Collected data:

|---|

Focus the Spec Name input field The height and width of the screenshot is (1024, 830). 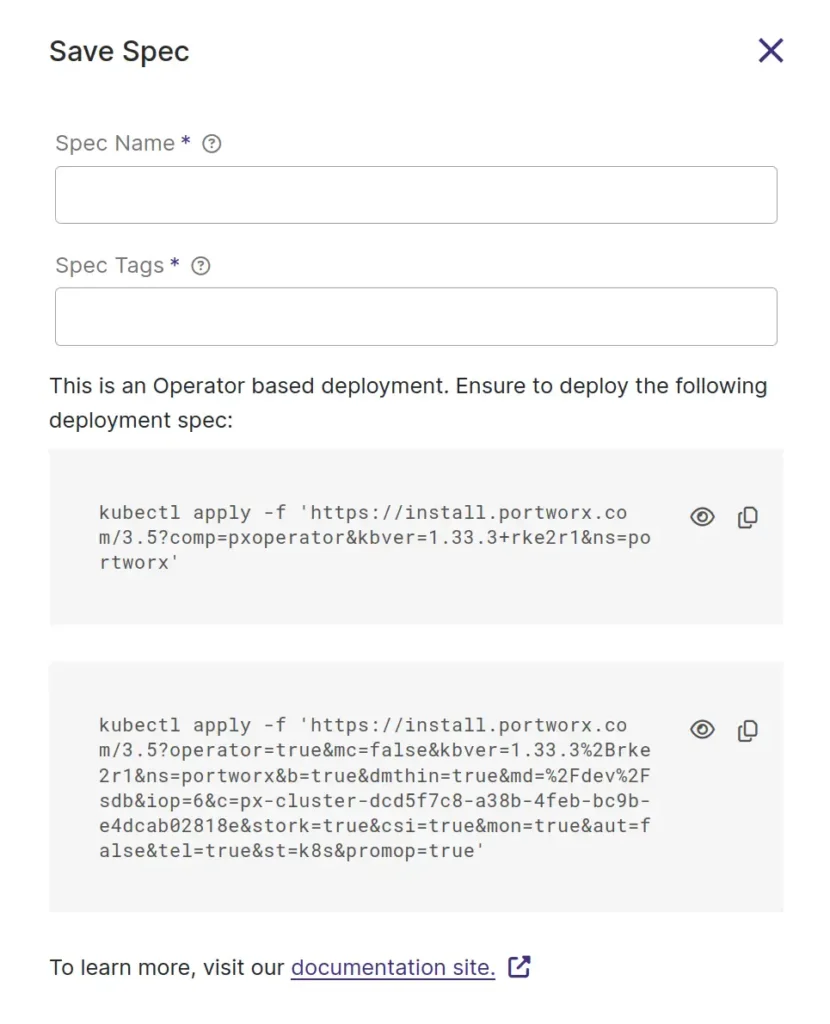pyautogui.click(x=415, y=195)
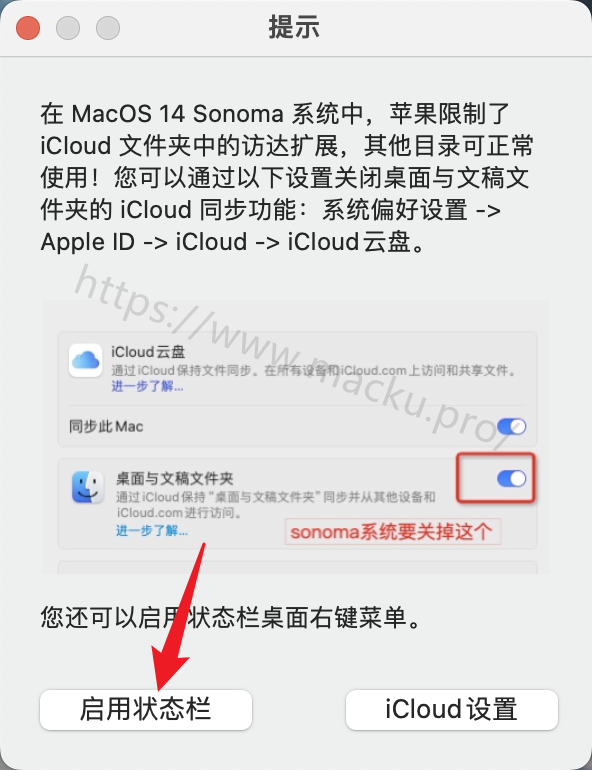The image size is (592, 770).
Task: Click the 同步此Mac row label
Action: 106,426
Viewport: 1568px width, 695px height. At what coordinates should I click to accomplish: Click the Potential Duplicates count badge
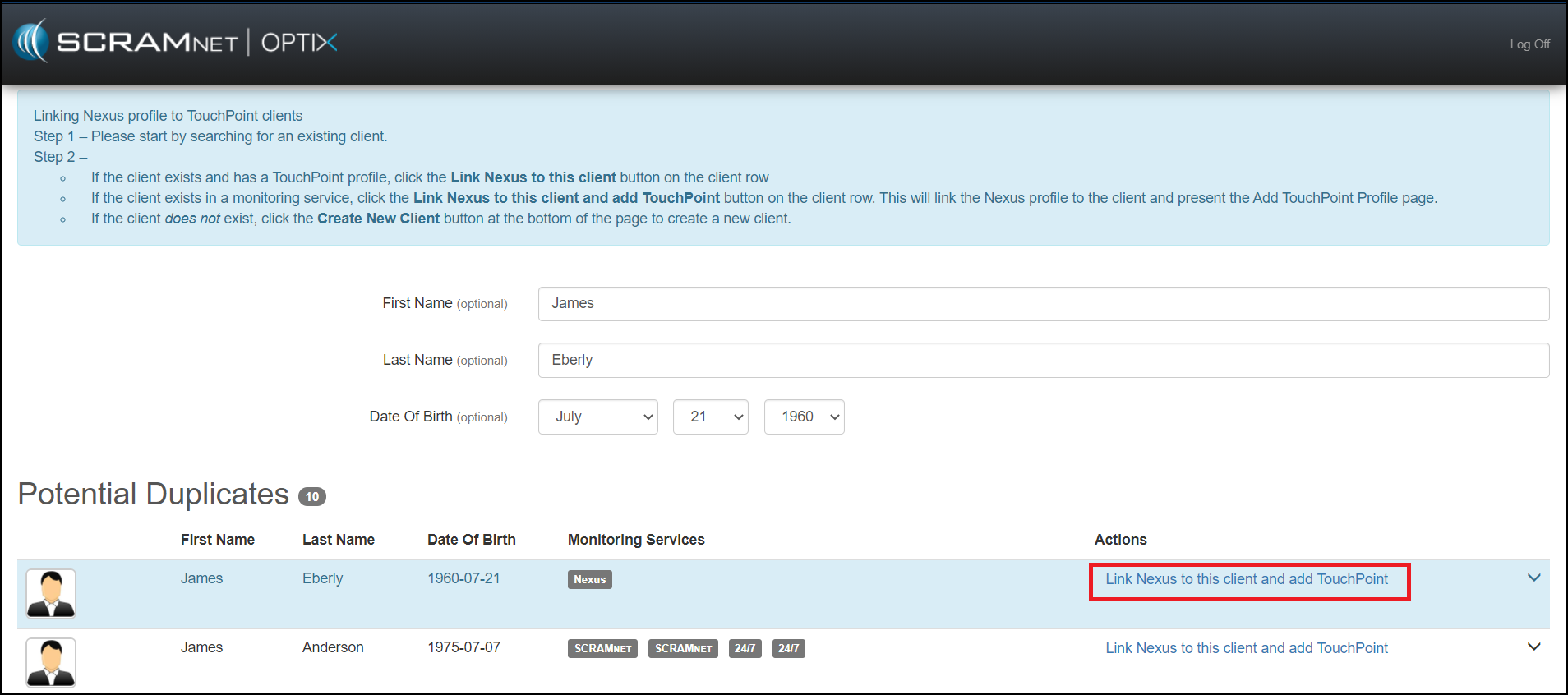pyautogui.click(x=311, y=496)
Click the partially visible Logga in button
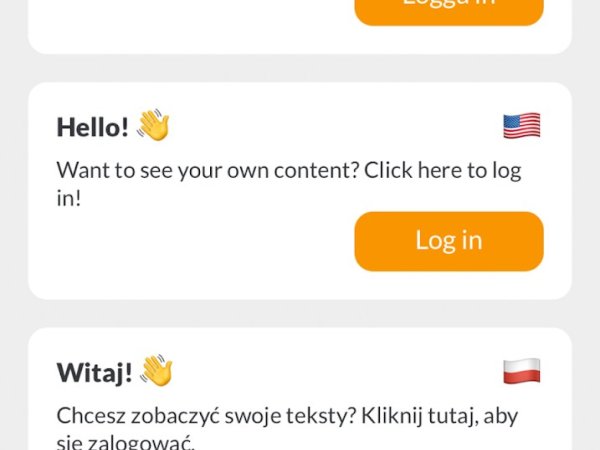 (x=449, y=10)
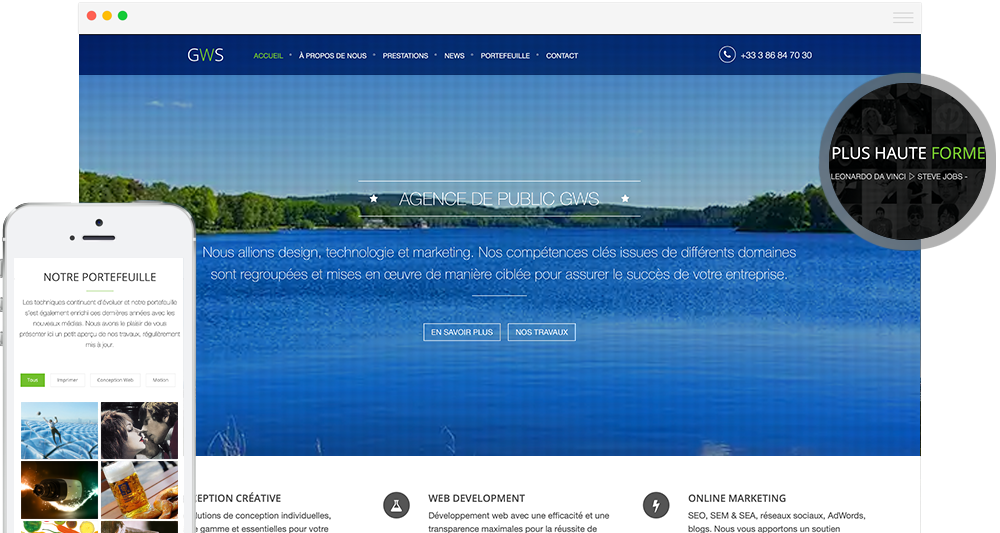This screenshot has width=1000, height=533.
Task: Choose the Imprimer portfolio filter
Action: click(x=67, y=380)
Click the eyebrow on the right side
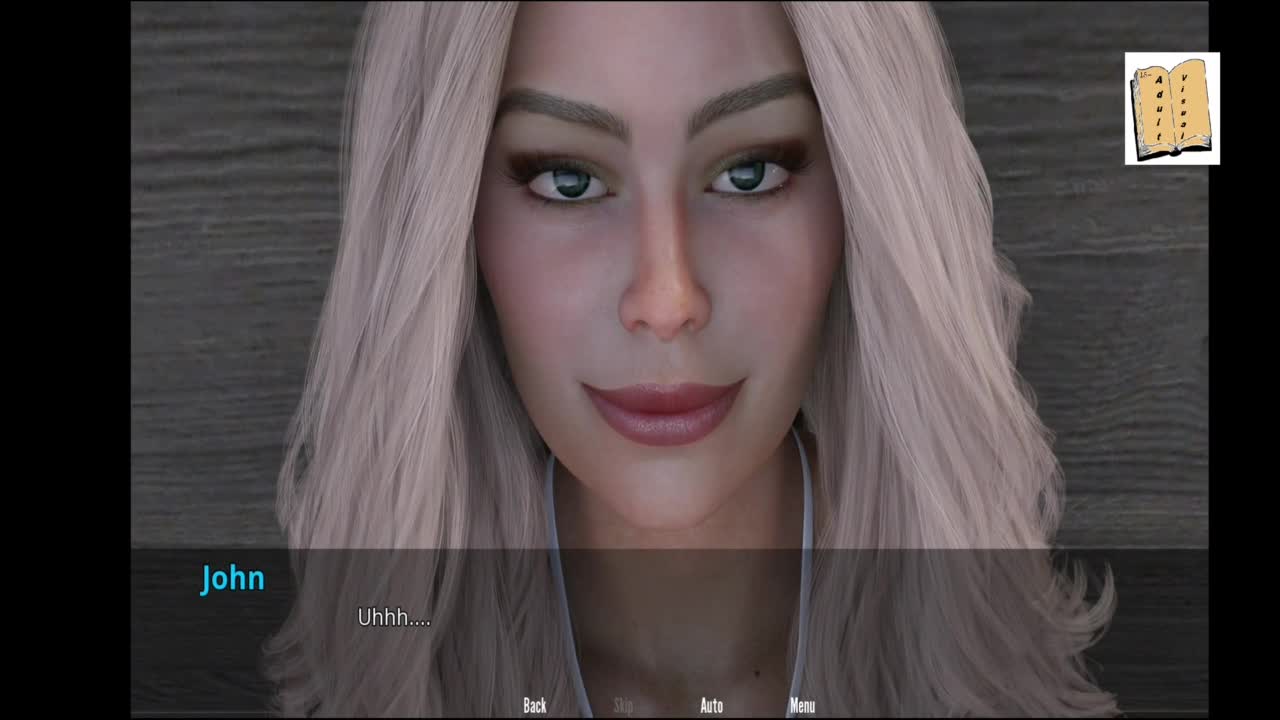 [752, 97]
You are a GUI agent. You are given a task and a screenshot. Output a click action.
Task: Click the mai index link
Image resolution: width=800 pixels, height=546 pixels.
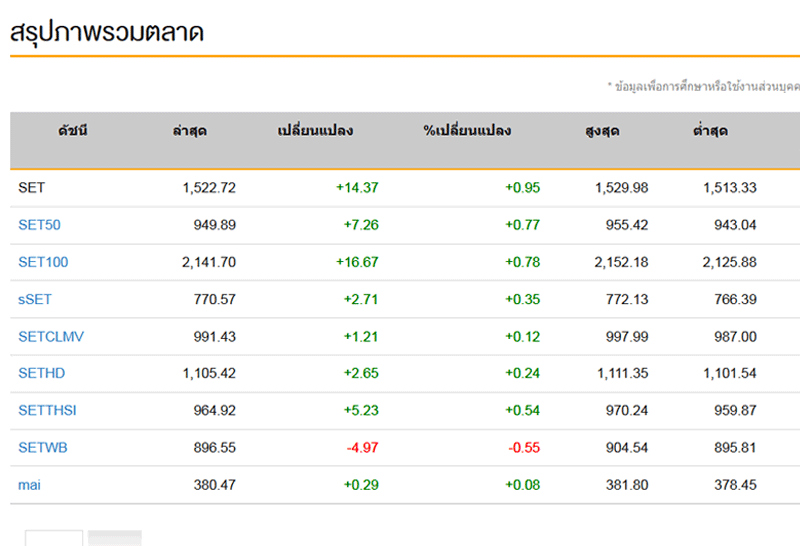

|---|

| Directions |
Without the pictures, repeat exactly the lines running from the line containing "Viewport: 1568px width, 695px" through the end of the data, both ends included.

| Solution to this problem |
Viewport: 1568px width, 695px height. At what coordinates should I click to accomplish: Click the Potential Duplicates count badge
pyautogui.click(x=311, y=496)
Click the partially visible Logga in button
 (x=449, y=10)
This screenshot has width=1000, height=533.
Task: Choose the Imprimer portfolio filter
Action: click(x=67, y=380)
Click the eyebrow on the right side
 [752, 97]
You are a GUI agent. You are given a task and a screenshot. Output a click action.
Task: Click the mai index link
Image resolution: width=800 pixels, height=546 pixels.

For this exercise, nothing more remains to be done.